I have a byte array: 00 01 00 00 00 12 81 00 00 01 00 C8 00 00 00 00 00 08 5C 9F 4F A5 09 45 D4 CE

It is read via StreamReader using UTF8 encoding

// Note I can't change this code, to many component dependent on it.
using (StreamReader streamReader = 
    new StreamReader(responseStream, Encoding.UTF8, false))
{
    string streamData = streamReader.ReadToEnd();
    if (requestData.Callback != null)
    {
        requestData.Callback(response, streamData);
    }
}

When that function runs I get the following returned to me (i converted to a byte array)

00 01 00 00 00 12 EF BF BD 00 00 01 00 EF BF BD 00 00 00 00 00 08 5C EF BF BD 4F EF BF BD 09 45 EF BF BD

Somehow I need to take whats returned to me and get it back to the right encoding and the right byte array, but I've tried alot.

Please be aware, I'm working with WP7 limited API.

Hopefully you guys can help.

Thanks!

Update for help...

if I do the following code, it's almost right, only thing that is wrong is the 5th to last byte gets split out.

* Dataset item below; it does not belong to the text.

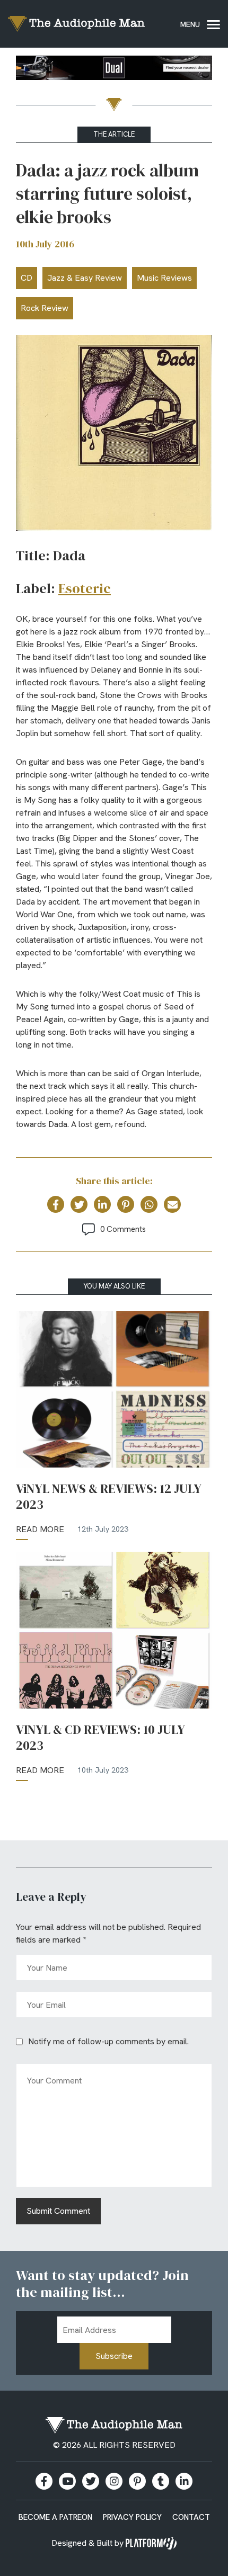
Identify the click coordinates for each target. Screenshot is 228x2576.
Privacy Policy (132, 2517)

byte[] writeBuf1 = System.Text.Encoding.UTF8.GetBytes(data);
                    string buf1string = System.Text.Encoding.BigEndianUnicode.GetString(writeBuf1, 0, writeBuf1.Length);
                    byte[] writeBuf = System.Text.Encoding.BigEndianUnicode.GetBytes(buf1string);

回答1:

The original byte array is not encoded as UTF-8. The StreamReader therefore replaces each invalid byte with the replacement character U+FFFD. When that character gets encoded back to UTF-8, this results in the byte sequence EF BF BD. You cannot construct the original byte value from the string because the information is completely lost.